Donasi

BERJUANG UNTUK KEADILAN EKOLOGI

BERJUANG UNTUK KEADILAN EKOLOGI

berjuang untuk keadilan ekologi

Pendekatan Budaya dalam Advokasi Hak Masyarakat Adat di Nusa Tenggara Barat

Ada berbagai cara mengadvokasi hak Masyarakat Adat. Raden Mohamad Rais, anggota Kaoem Telapak asal Lombok, memilih melakukan pendekatan kultural.


Raden Mohamad Rais, lahir di Dusun Mambalan Lombok, Nusa Tenggara Barat. Sejak lama dia memang aktif dalam gerakan Masyarakat Adat. Komunitas Masyarakat Adat Mambalan, tempat dia berkarya, merupakan anggota Aliansi Masyarakat Adat Nusantara (AMAN). Dari sinilah, dia berjumpa dengan Kaoem Telapak di akhir dekade 90-an. Saat itu Kaoem Telapak masih bernama Telapak.

Rais berdiskusi dengan banyak anggota Kaoem Telapak sebelumnya. Jalinan pertemanan pun terbangun. Melihat anggota Kaoem yang punya latar belakang yang beragam, ditambah pula Masyarakat Adat merupakan konstituen utama dari perkumpulan ini, Rais pun semangat untuk bergabung. “Jadi kalau AMAN bergerak di level komunitas, kalau Kaoem untuk berjejaring,” ungkapnya.
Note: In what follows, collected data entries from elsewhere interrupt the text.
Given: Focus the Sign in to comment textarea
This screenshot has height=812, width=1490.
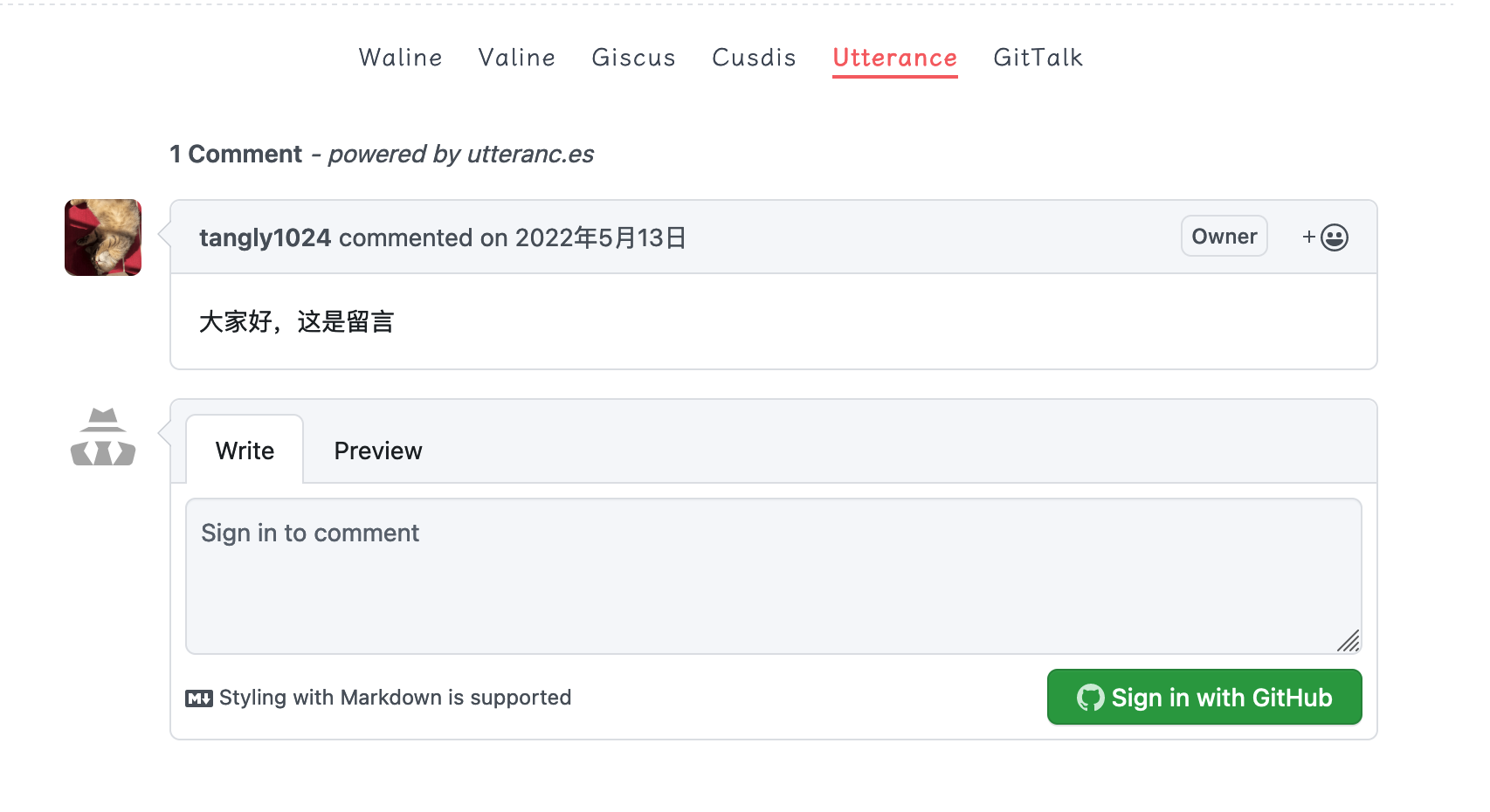Looking at the screenshot, I should tap(774, 576).
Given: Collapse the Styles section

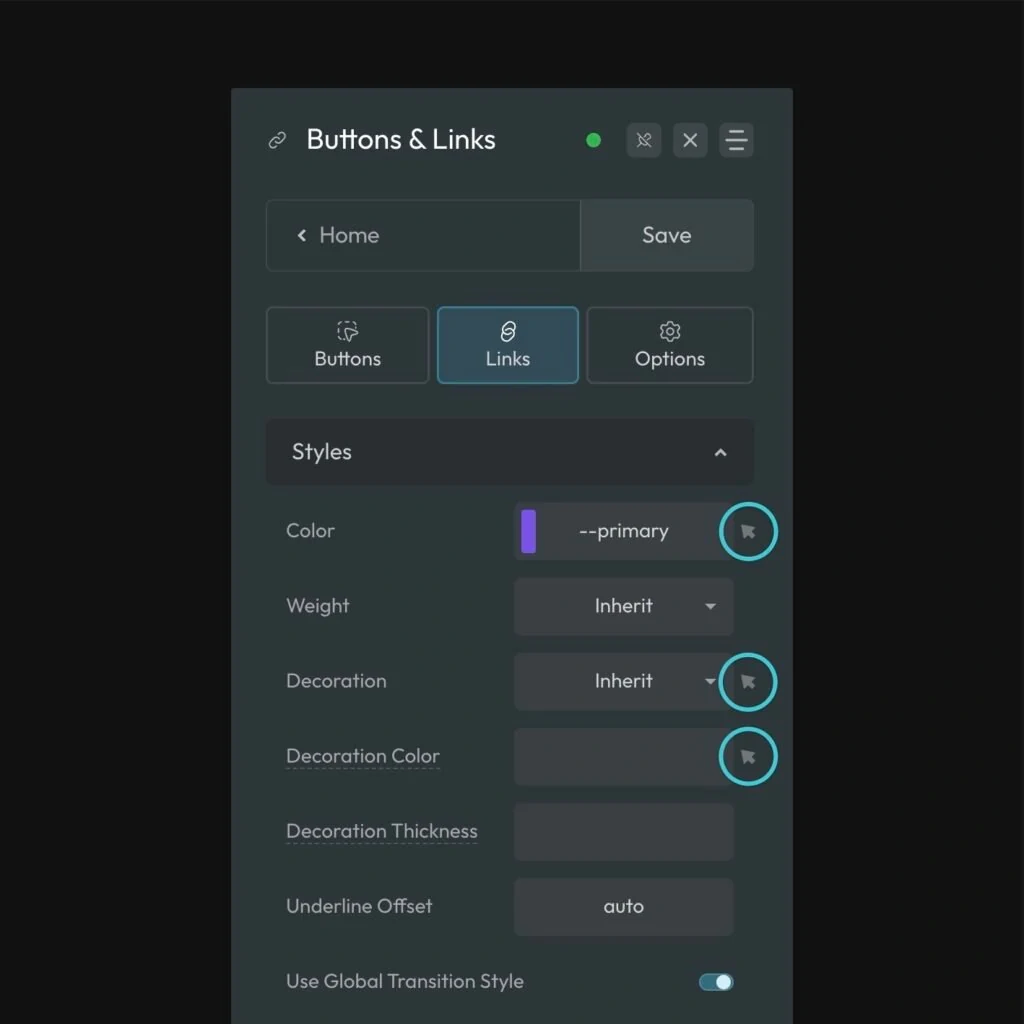Looking at the screenshot, I should (x=720, y=453).
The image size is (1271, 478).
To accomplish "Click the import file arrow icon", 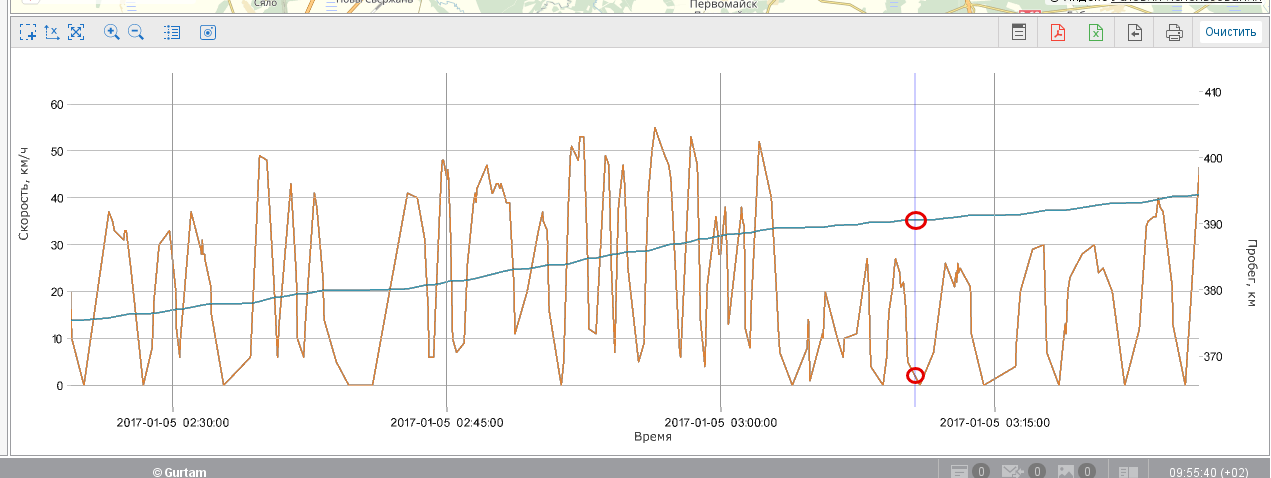I will coord(1135,32).
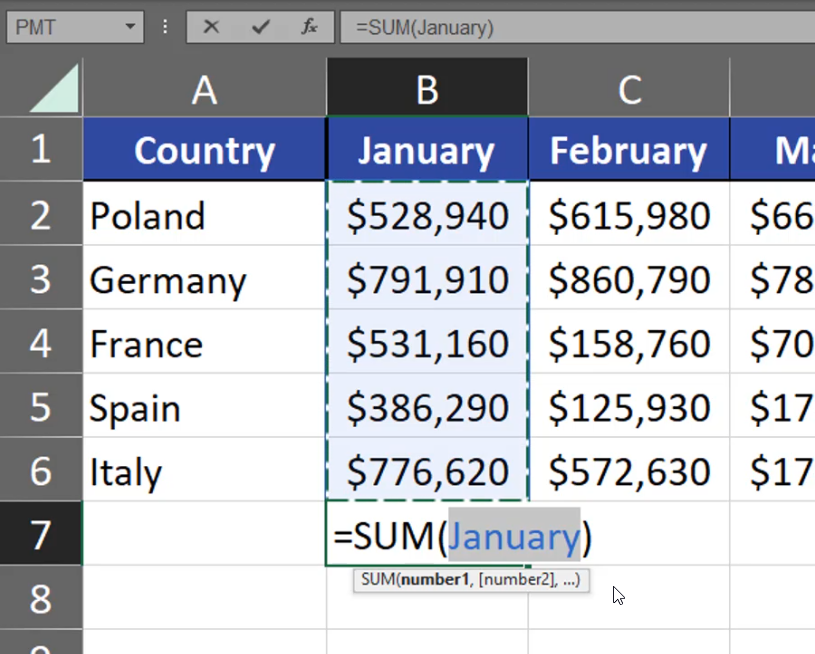Screen dimensions: 815x654
Task: Click the Country header cell
Action: (x=204, y=151)
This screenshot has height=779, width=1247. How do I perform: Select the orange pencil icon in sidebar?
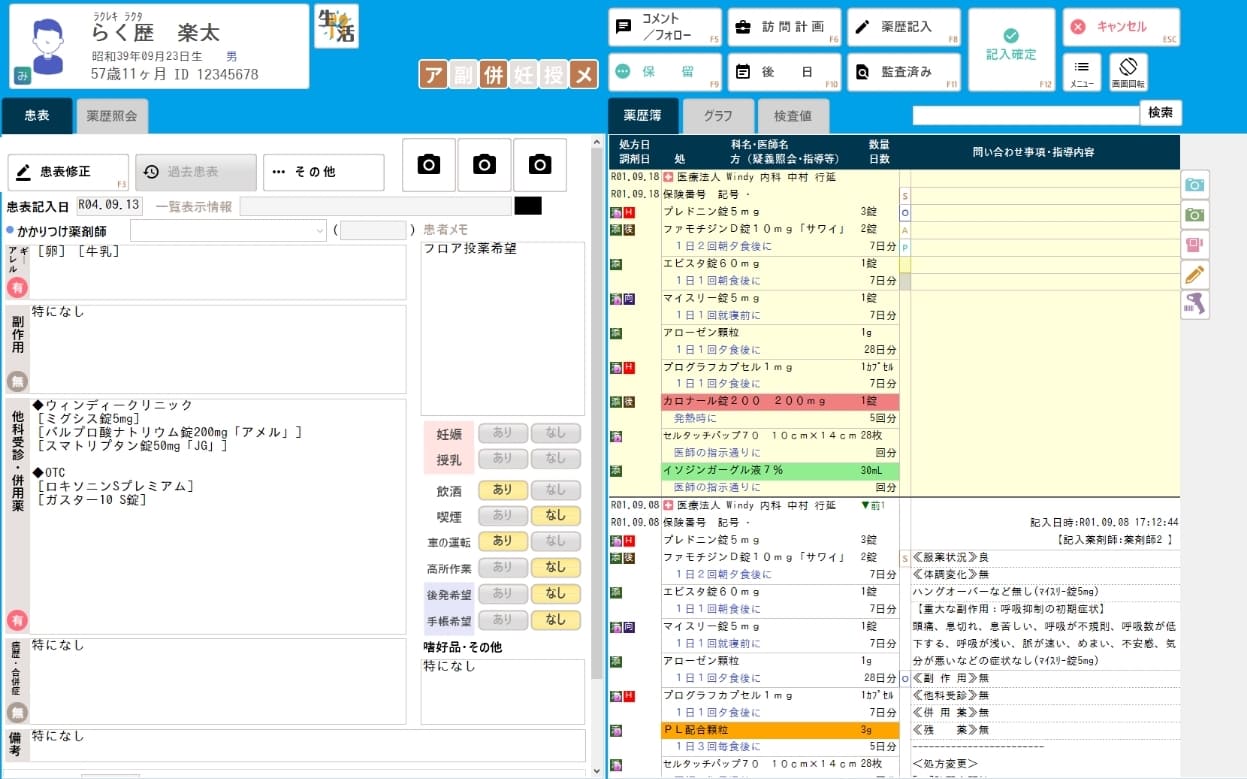tap(1195, 275)
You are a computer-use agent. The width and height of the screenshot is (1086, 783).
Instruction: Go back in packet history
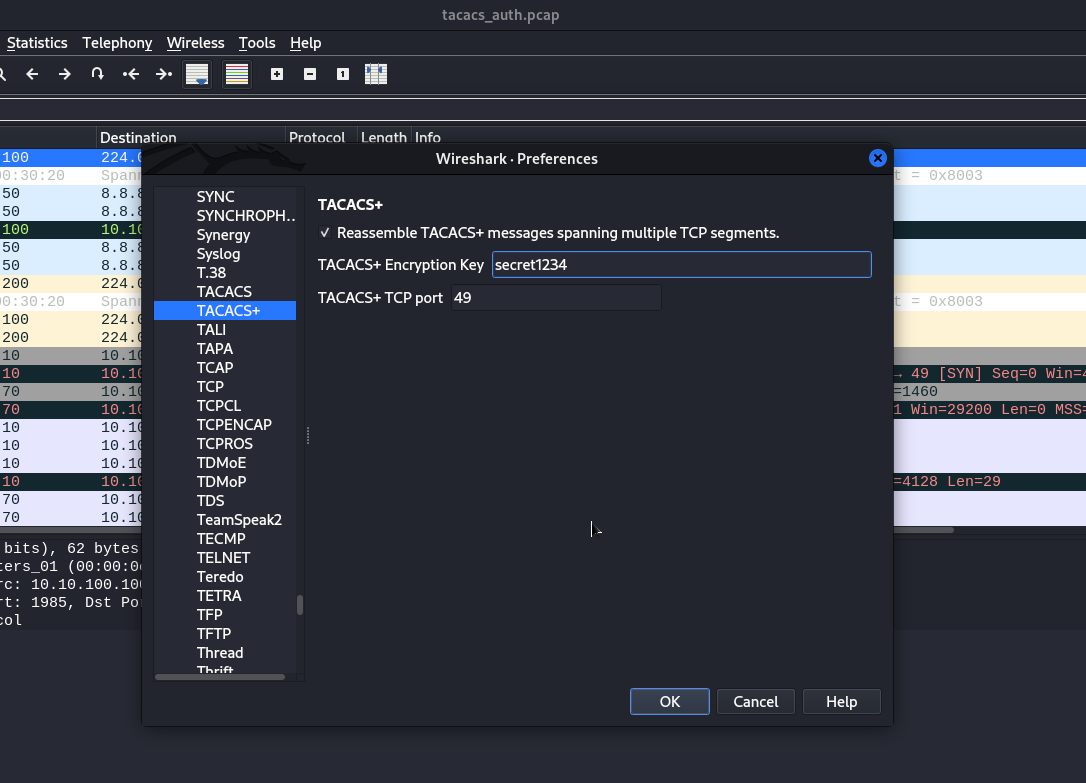pos(32,74)
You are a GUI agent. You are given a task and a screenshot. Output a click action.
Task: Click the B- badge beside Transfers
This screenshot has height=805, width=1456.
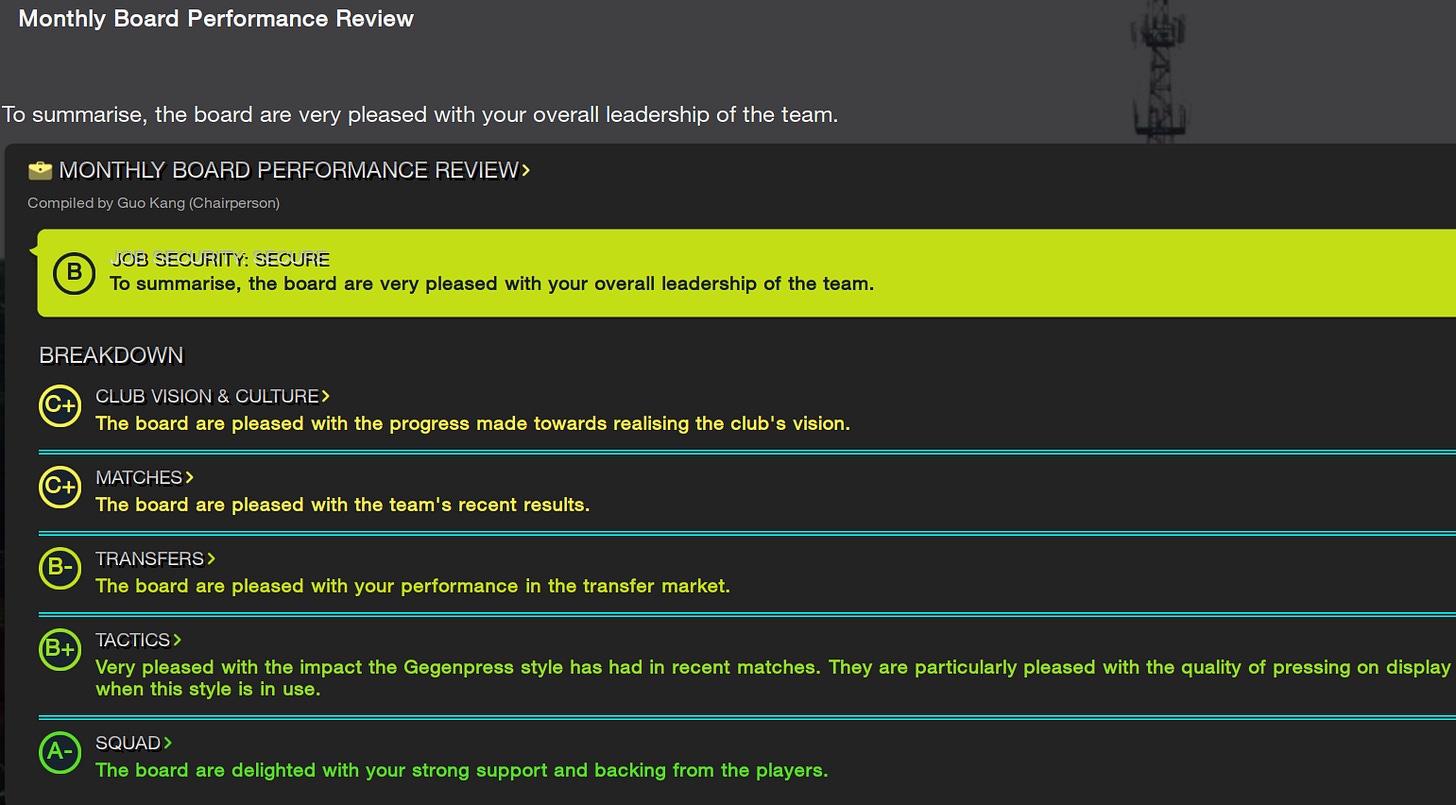[x=59, y=569]
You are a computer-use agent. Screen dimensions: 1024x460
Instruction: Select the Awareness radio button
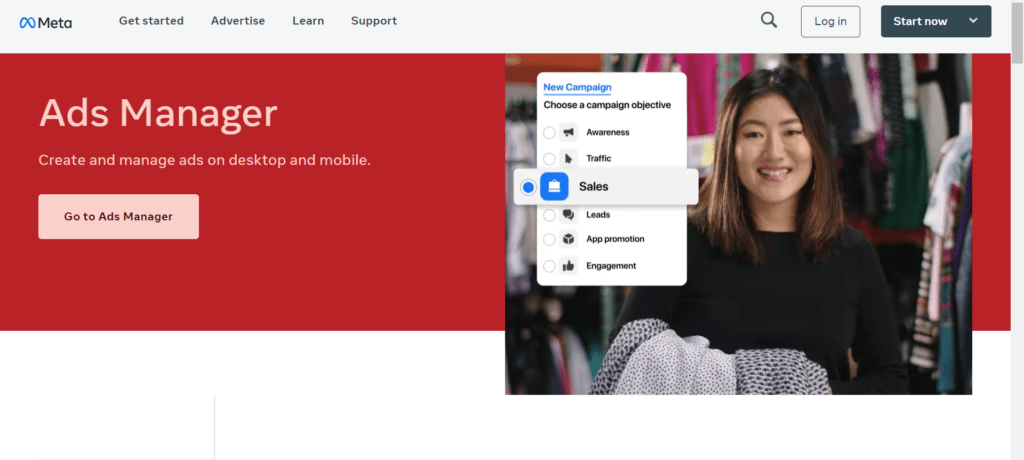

Sebagai aktivis, Rais menyadari ada beberapa persoalan yang tengah di hadapi di oleh Masyarakat Adat di Lombok. Rais menyebut bahwa di Lombok banyak sekali wilayah Adat yang dialihfungsikan sebagai perumahan. “Yang kami lakukan adalah pendataan komunitas dan pemetaan wilayah,” kata Rais.

Pendataan komunitas ini untuk mengumpulkan informasi terkait komunitas Masyarakat Adat yang ada di wilayahnya, mendokumentasi tapal batas wilayah. Bila sudah selesai, lanjut ke pemetaan. “Saat ini kami sedang melakukan pemetaan di Desa Mondok,” ujar Rais.

Menurut penuturan Rais, Desa Mondok adalah desa yang langganan longsor dan banjir tiap tahun. Oleh sebab itu, Rais dan koleganya di PD AMAN NTB melakukan rehabilitasi lahan dengan cara penanaman pohon. “Sebagian wilayah sudah berjalan, namun masih ada yang tidak kebagian, karena sumber daya terbatas,” Rais menambahkan.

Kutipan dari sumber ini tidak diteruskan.